Speaking at the Stimson Center, a nonpartisan think-tank in Washington, Thomas West said: “Steps toward normalization, I think, are not going to be possible. And I think there will remain remarkable unity among the international community until and unless we see a significant change in their (IEA) treatment of the population.”

West said the United States was not leading the global consensus for nonrecognition but has a set of conditions that are unfulfilled by the IEA.

“First, the Taliban (IEA) need to fundamentally fulfill their security obligations,” West said, adding that while al-Qaeda had been reduced to a “historic nadir” since it moved to Afghanistan from Sudan in 1996, concerns persist about other terror groups still operating in the country.

West also highlighted the necessity for the IEA to establish a more inclusive political system and guarantee women’s rights to education and work.

He also said meaningful reforms and changes in the country should originate from within Afghanistan rather than being imposed through external pressure.
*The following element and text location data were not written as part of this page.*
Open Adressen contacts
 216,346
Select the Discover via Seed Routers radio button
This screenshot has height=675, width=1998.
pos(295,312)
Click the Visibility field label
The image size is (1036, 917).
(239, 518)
“If a change has to occur on allowing women to return to secondary schools, girls’ secondary schools, and then to university, it’s going to come from inside the country. It is not going to come because I asked for it. … It will be an internal matter,” he said.

West meanwhile acknowledged the active role played by several majority Muslim countries, such as Qatar and Indonesia, as well as the Organization for Islamic Cooperation (OIC), in engaging the IEA on women’s rights issues.

Last month, an OIC delegation of Islamic scholars from some Muslim-majority countries visited Afghanistan to try to persuade Islamic Emirate officials to lift the ban on women’s secondary education and work.